** START **
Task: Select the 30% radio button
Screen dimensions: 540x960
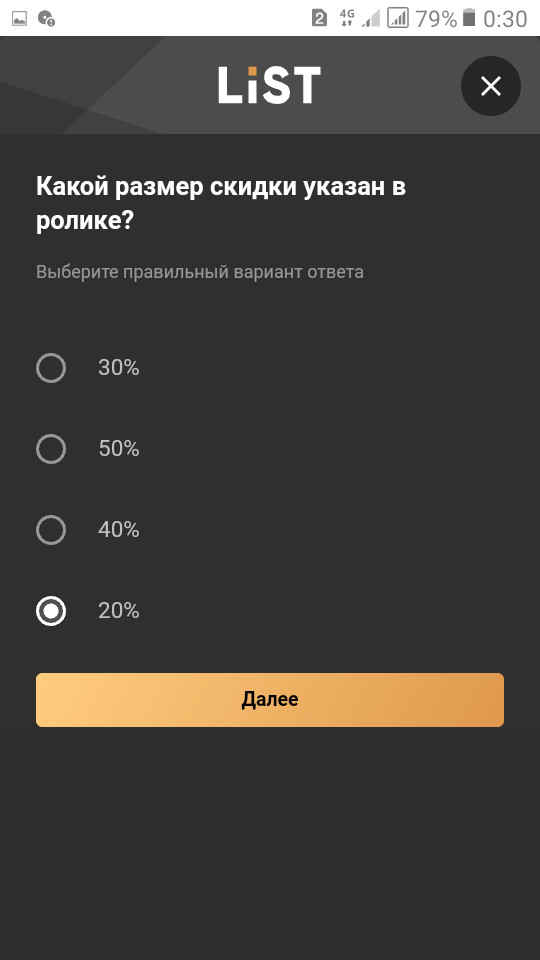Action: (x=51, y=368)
** END **
** START **
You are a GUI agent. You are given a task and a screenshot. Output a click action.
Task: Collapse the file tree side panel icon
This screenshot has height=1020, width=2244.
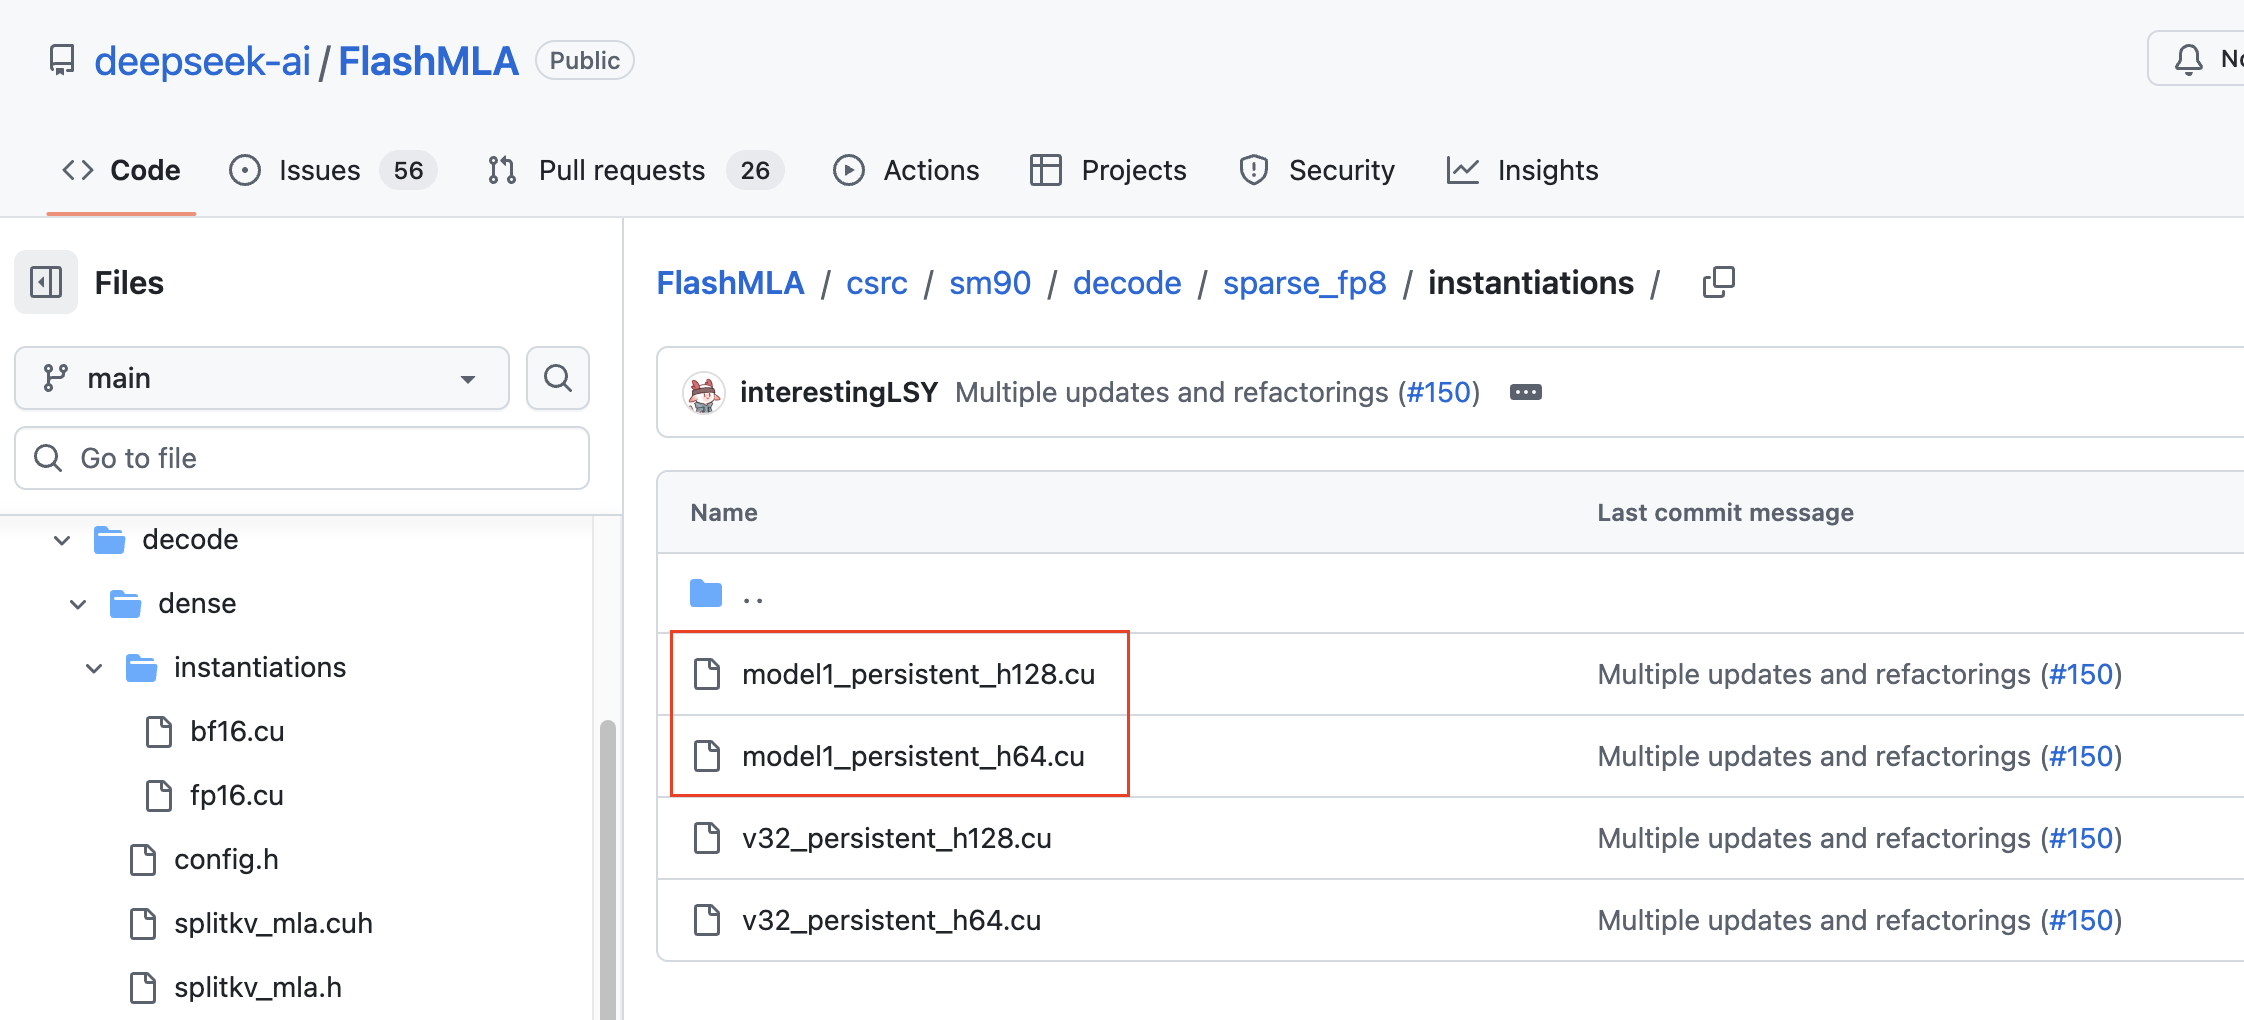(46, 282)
** END **
Give the lines as a Markdown table with the columns Row and Line text. Start at the line that has "Task: Select the 30% radio button", end after the line that has "Action: (x=51, y=368)", skip blank lines, and leave out the pictures.

| Row | Line text |
|---|---|
| 1 | Task: Select the 30% radio button |
| 2 | Screen dimensions: 540x960 |
| 3 | Action: (x=51, y=368) |